Sunak wrote to prime minister Boris Johnson warning that the current curbs were harming the economy and tourism.
And Huw Merriman, chairman of the transport select committee, told BBC Radio 4’s Westminster Hour that the potential new ‘amber watchlist’ category would “be viewed as a massive red flag” that would “likely” cause bookings to those countries to “collapse”.
He added: “In my view, we don’t need any more uncertainty, complexity, or anxiety for passengers, or this beleaguered sector. It just needs clarity. I would urge the government not to do anything with it.”
Fully vaccinated travellers no longer need to quarantine on their return from amber-list countries, while France has already been placed in an ‘amber plus’ category, requiring home quarantine for those returning.
The UK is also understood to be poised to lift restrictions on travellers who land in hubs in red list countries.
That change would mean that tourists travelling through hubs such as Abu Dhabi, Bahrain, Doha, Dubai and Istanbul would not have to quarantine, even though countries such as Qatar, Turkey and the UAE remain on the red list.
The industry chiefs argue in a letter to transport secretary Grant Shapps that “the world has changed” since the inception of the traffic light system and ‘green status’ should increasingly become a default, “given the changing risk equation, and mirroring the approach to domestic restrictions.”
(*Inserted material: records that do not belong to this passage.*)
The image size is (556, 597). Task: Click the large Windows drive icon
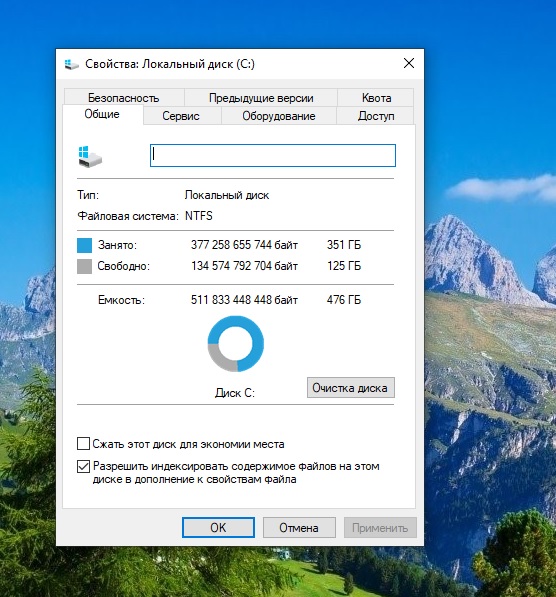coord(90,156)
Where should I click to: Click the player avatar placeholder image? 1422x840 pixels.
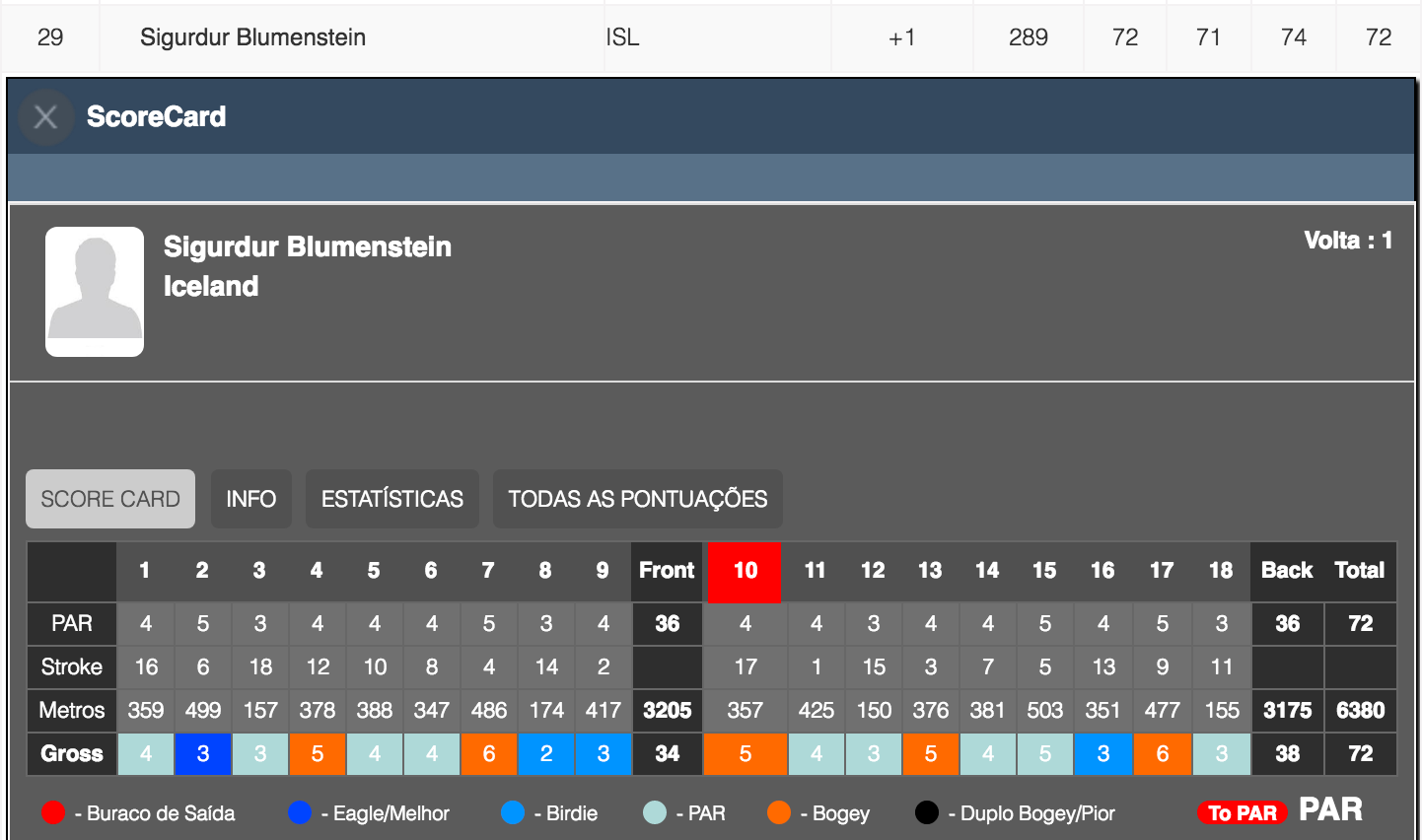click(x=95, y=292)
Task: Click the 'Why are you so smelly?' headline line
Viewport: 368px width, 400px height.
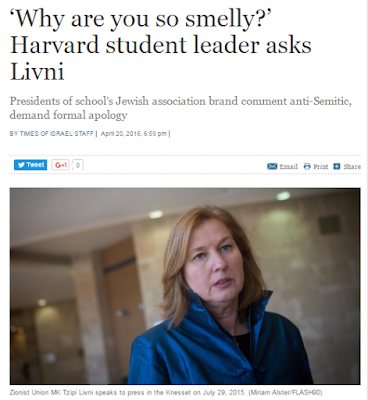Action: pos(141,19)
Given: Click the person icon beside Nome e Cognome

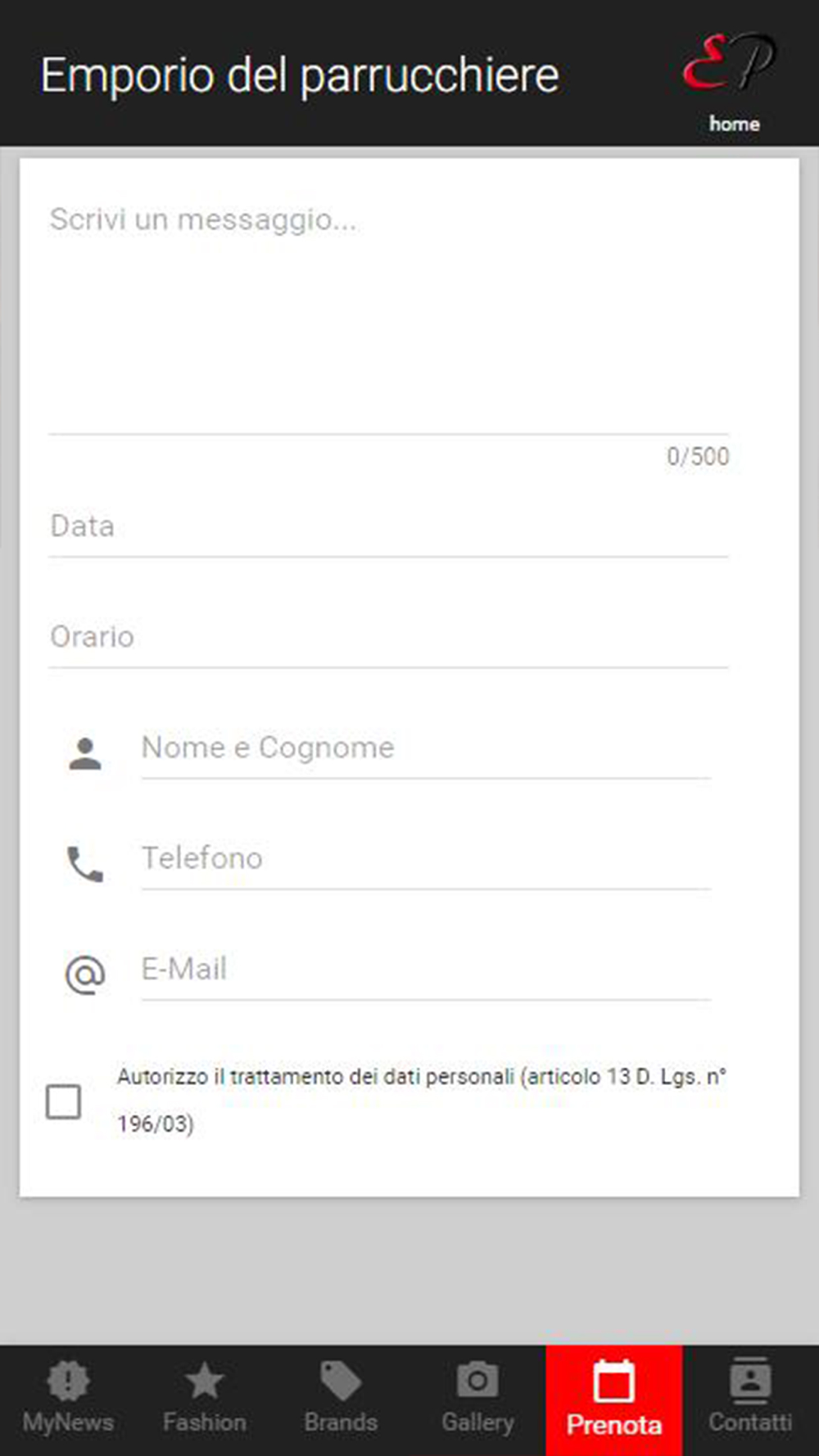Looking at the screenshot, I should pyautogui.click(x=85, y=754).
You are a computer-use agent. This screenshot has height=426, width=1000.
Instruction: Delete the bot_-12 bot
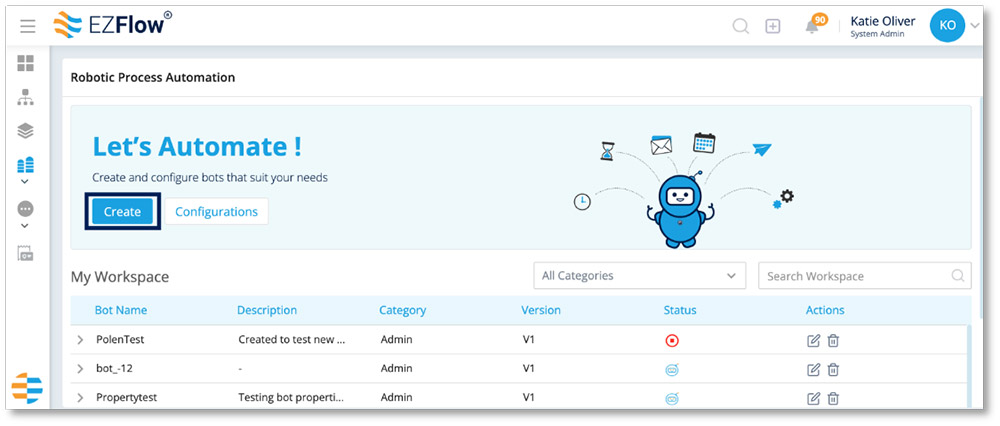click(x=833, y=369)
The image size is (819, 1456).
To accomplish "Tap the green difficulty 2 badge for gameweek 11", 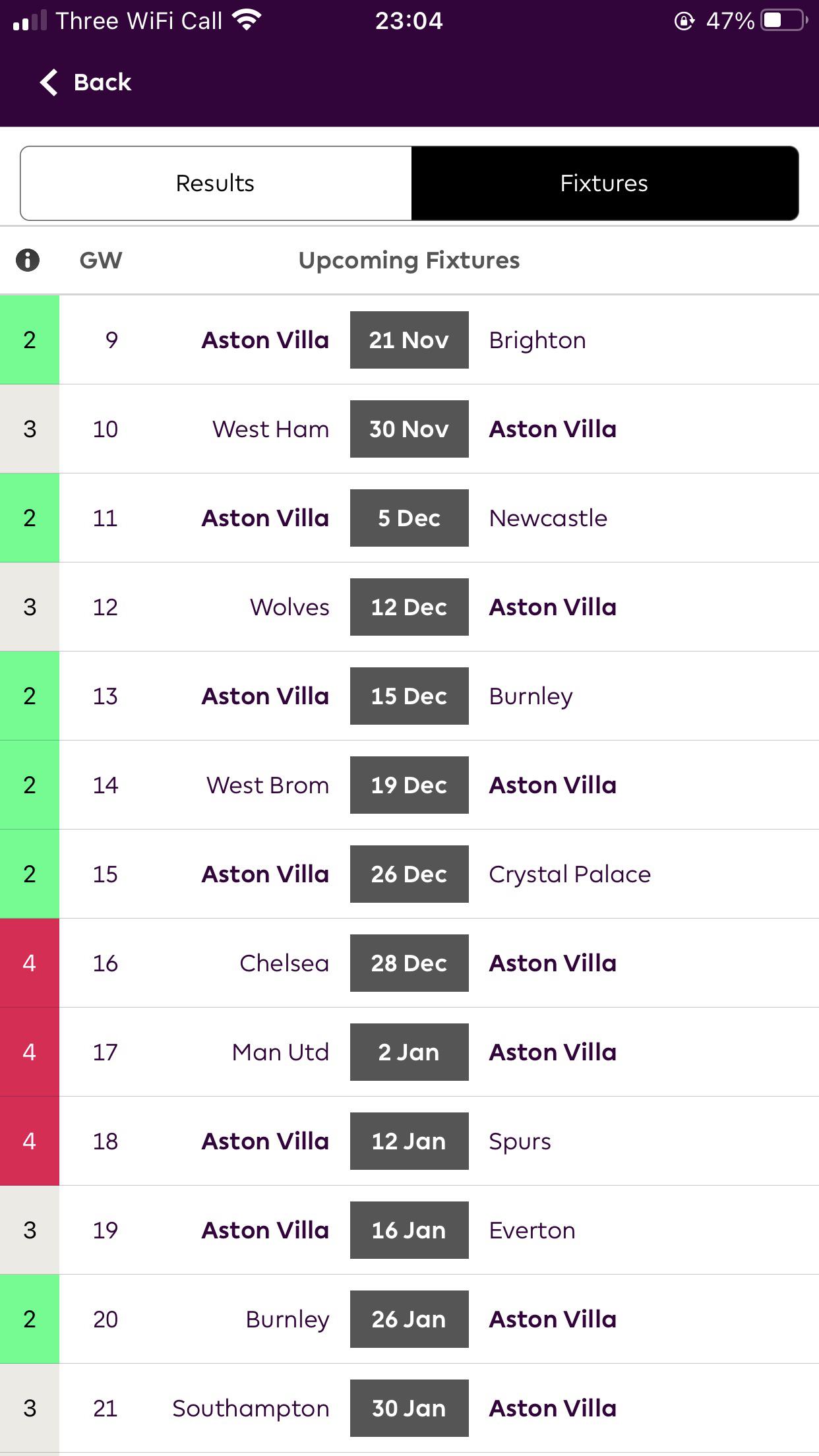I will 29,518.
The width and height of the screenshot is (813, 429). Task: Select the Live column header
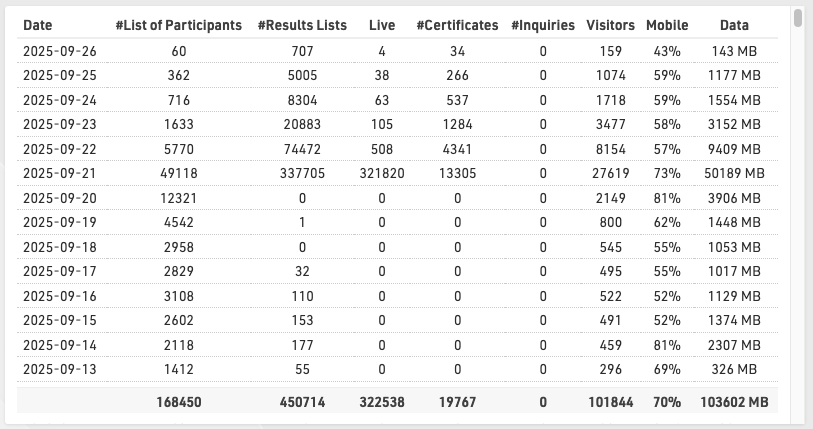click(x=381, y=25)
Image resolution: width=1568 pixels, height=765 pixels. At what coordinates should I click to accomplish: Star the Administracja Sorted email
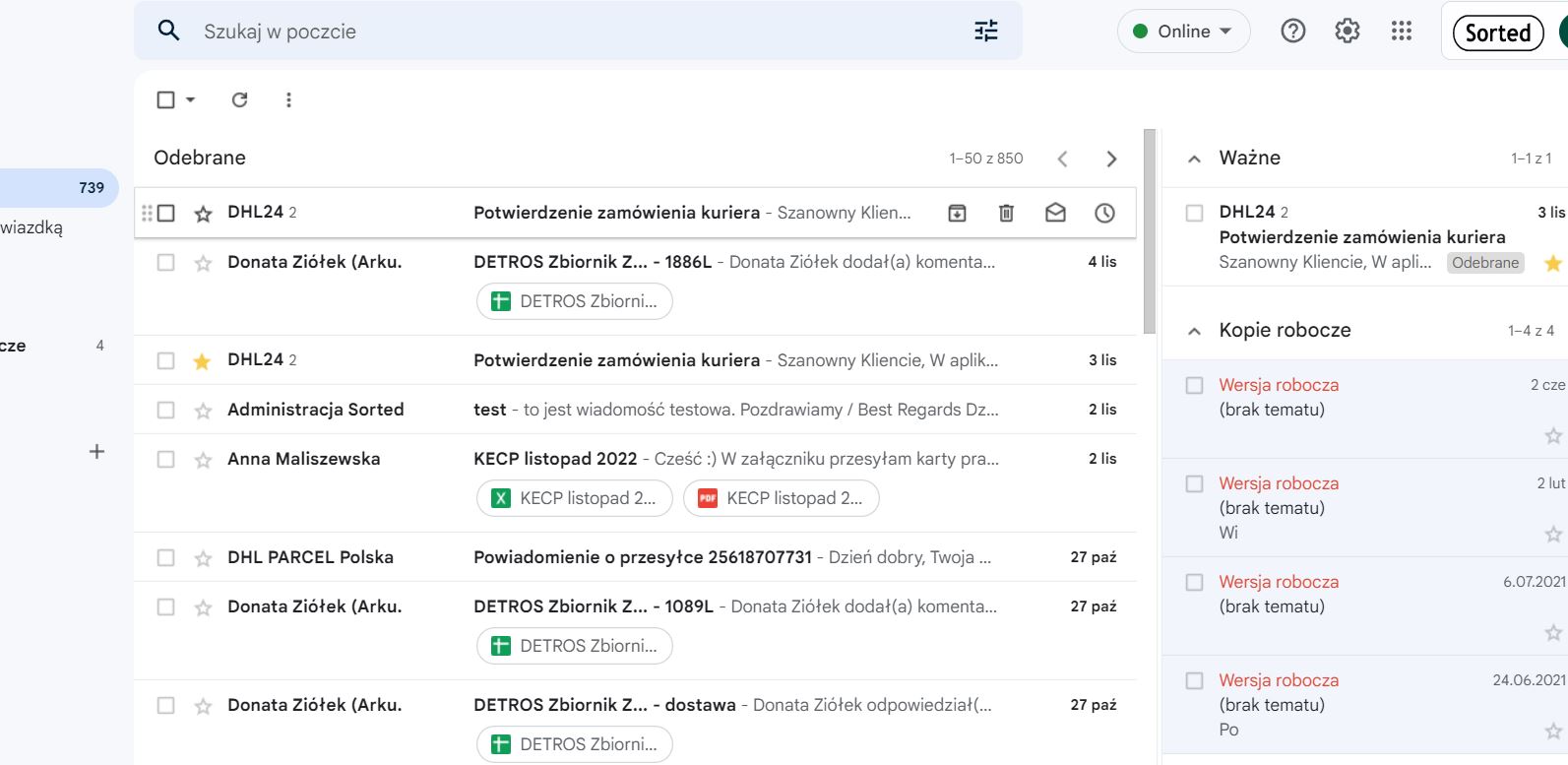203,411
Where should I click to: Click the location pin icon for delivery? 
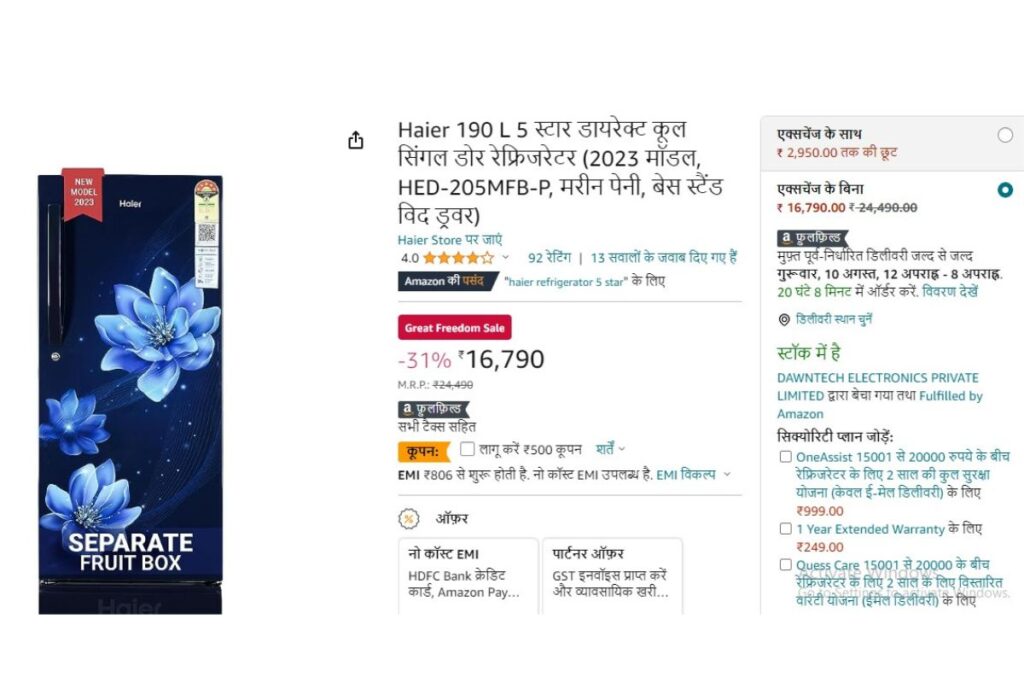784,319
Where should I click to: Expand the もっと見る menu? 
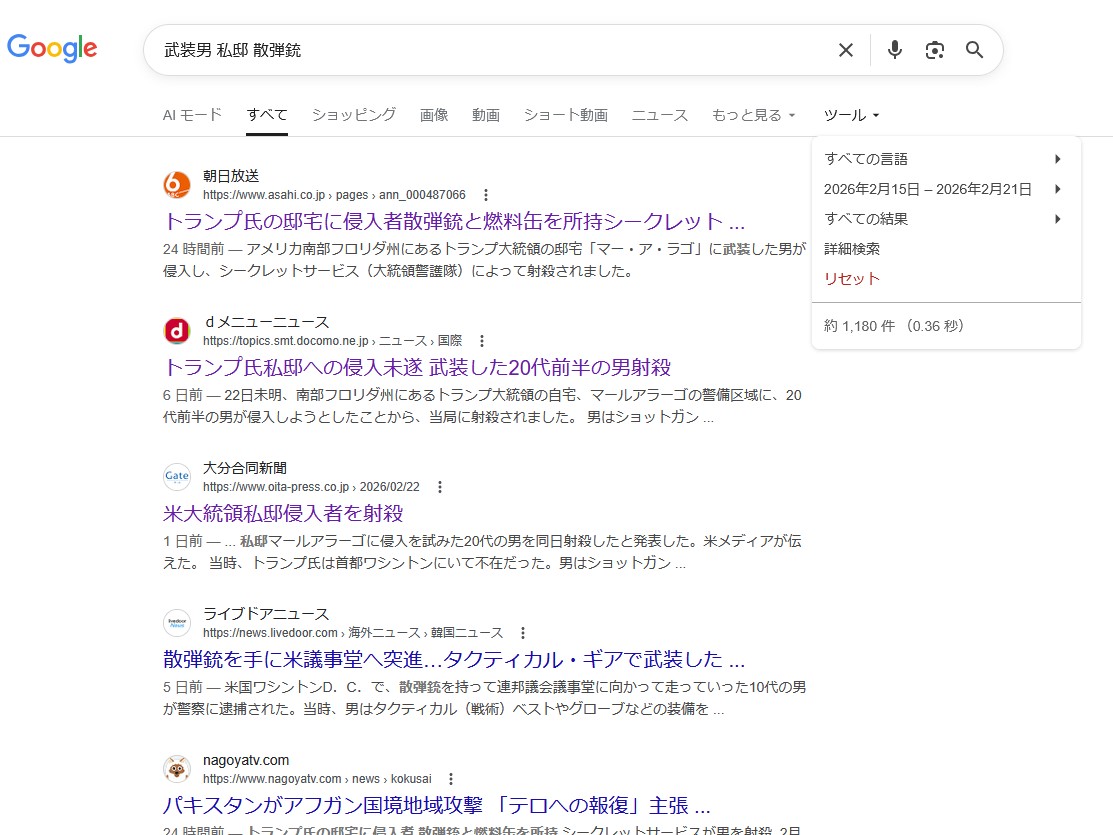tap(753, 115)
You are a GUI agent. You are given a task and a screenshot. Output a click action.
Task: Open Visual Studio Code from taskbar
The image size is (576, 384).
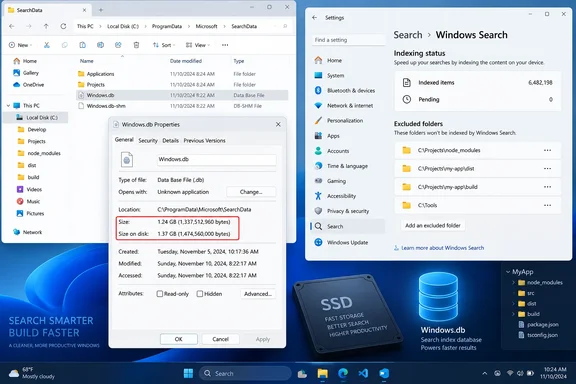tap(363, 373)

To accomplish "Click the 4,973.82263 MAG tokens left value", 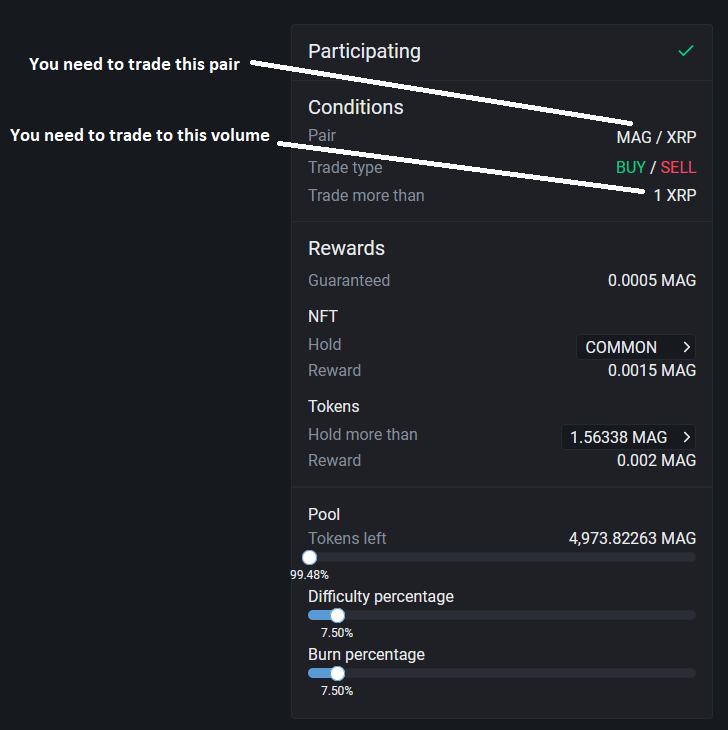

They add: “On this basis there is no reason why, and it is essential, that much of Europe including the key volume markets, the US, Caribbean and other major markets, cannot turn green next week in time for the remainder of the summer peak.
“If the testing regime remains in place, with its cost and administrative burden, it will have a huge impact on UK aviation – acting effectively as around a £100 tax on flights, on average.
“It is unclear whether the government has understood this risk. We have seen no evidence that this regime is necessary for fully vaccinated travellers or those from green countries, or that effective, cheaper rapid tests cannot be used from higher risk destinations.
“We are today seeing no real recovery in customer confidence. The UK aviation recovery is far behind countries in Europe.
“Travel bookings in Germany are now at 60% of 2019 levels. France is at 48%. Here in the UK, we are booking just 16% of trips compared to pre-pandemic. This is not sustainable.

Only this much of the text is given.